> [Exercise details]: Could you transcribe the whole listing, keeping every line exactly the same?

> [Record excerpts]:
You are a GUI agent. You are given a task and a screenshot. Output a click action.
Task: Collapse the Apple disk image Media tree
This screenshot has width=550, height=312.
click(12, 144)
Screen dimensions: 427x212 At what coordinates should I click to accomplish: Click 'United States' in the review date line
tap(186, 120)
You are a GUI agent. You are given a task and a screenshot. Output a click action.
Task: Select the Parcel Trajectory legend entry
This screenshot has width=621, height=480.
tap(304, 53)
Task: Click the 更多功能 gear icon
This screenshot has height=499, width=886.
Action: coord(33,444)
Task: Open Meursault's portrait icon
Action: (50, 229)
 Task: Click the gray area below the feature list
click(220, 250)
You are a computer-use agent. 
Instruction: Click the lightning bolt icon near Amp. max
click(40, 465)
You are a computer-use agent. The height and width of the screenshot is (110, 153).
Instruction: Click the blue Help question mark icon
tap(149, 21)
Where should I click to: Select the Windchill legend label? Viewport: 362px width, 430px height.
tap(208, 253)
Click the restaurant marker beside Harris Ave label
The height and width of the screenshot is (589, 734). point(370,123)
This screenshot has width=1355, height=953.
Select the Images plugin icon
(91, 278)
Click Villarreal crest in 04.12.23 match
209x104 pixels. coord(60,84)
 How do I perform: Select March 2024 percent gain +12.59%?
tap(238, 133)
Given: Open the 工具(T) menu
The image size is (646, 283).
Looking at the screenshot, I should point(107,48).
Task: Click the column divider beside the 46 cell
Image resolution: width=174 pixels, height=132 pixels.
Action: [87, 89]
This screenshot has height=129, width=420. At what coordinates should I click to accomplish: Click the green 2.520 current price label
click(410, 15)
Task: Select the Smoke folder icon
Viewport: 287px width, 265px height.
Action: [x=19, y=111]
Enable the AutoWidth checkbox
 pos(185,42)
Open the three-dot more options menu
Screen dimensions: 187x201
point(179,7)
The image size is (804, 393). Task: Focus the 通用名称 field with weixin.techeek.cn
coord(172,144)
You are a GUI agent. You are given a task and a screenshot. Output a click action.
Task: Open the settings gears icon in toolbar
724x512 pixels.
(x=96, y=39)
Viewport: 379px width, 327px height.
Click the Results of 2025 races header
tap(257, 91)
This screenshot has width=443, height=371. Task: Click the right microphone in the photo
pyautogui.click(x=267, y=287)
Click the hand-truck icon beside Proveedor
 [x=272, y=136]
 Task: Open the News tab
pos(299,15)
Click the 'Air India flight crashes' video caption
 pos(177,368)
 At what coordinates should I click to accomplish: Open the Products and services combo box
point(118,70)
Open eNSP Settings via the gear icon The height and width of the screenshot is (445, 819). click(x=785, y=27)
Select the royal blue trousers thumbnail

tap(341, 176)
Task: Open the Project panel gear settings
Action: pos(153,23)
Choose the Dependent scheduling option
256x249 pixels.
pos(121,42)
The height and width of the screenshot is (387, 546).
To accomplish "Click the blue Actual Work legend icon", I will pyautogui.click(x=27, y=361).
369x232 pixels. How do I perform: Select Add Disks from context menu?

> [Answer to this task]:
You are a GUI agent. You are given a task and a screenshot. Output a click action.
Task: Collapse the Apple disk image Media tree
This screenshot has width=550, height=312.
click(12, 144)
Screen dimensions: 427x212 At what coordinates should I click to accomplish: Click 'United States' in the review date line
tap(186, 120)
You are a GUI agent. You are given a task and a screenshot. Output a click action.
Task: Select the Parcel Trajectory legend entry
This screenshot has width=621, height=480.
tap(304, 53)
Task: Click the 更多功能 gear icon
This screenshot has height=499, width=886.
Action: coord(33,444)
Task: Open Meursault's portrait icon
Action: (50, 229)
 Task: Click the gray area below the feature list
click(220, 250)
You are a computer-use agent. 
Instruction: Click the lightning bolt icon near Amp. max
click(40, 465)
You are a computer-use agent. The height and width of the screenshot is (110, 153).
Instruction: Click the blue Help question mark icon
tap(149, 21)
Where should I click to: Select the Windchill legend label? Viewport: 362px width, 430px height.
tap(208, 253)
Click the restaurant marker beside Harris Ave label
The height and width of the screenshot is (589, 734). point(370,123)
This screenshot has width=1355, height=953.
Select the Images plugin icon
(91, 278)
Click Villarreal crest in 04.12.23 match
209x104 pixels. coord(60,84)
 How do I perform: Select March 2024 percent gain +12.59%?
tap(238, 133)
Given: Open the 工具(T) menu
The image size is (646, 283).
Looking at the screenshot, I should point(107,48).
Task: Click the column divider beside the 46 cell
Image resolution: width=174 pixels, height=132 pixels.
Action: [87, 89]
This screenshot has height=129, width=420. At what coordinates should I click to accomplish: Click the green 2.520 current price label
click(410, 15)
Task: Select the Smoke folder icon
Viewport: 287px width, 265px height.
Action: [x=19, y=111]
Enable the AutoWidth checkbox
 pos(185,42)
Open the three-dot more options menu
Screen dimensions: 187x201
point(179,7)
The image size is (804, 393). Task: Focus the 通用名称 field with weixin.techeek.cn
coord(172,144)
You are a GUI agent. You are given a task and a screenshot. Output a click action.
Task: Open the settings gears icon in toolbar
724x512 pixels.
(x=96, y=39)
Viewport: 379px width, 327px height.
Click the Results of 2025 races header
tap(257, 91)
This screenshot has width=443, height=371. Task: Click the right microphone in the photo
pyautogui.click(x=267, y=287)
Click the hand-truck icon beside Proveedor
 [x=272, y=136]
 Task: Open the News tab
pos(299,15)
Click the 'Air India flight crashes' video caption
 pos(177,368)
 At what coordinates should I click to accomplish: Open the Products and services combo box
point(118,70)
Open eNSP Settings via the gear icon The height and width of the screenshot is (445, 819). click(x=785, y=27)
Select the royal blue trousers thumbnail

tap(341, 176)
Task: Open the Project panel gear settings
Action: pos(153,23)
Choose the Dependent scheduling option
256x249 pixels.
pos(121,42)
The height and width of the screenshot is (387, 546).
To accomplish "Click the blue Actual Work legend icon", I will pyautogui.click(x=27, y=361).
369x232 pixels. How do I perform: Select Add Disks from context menu?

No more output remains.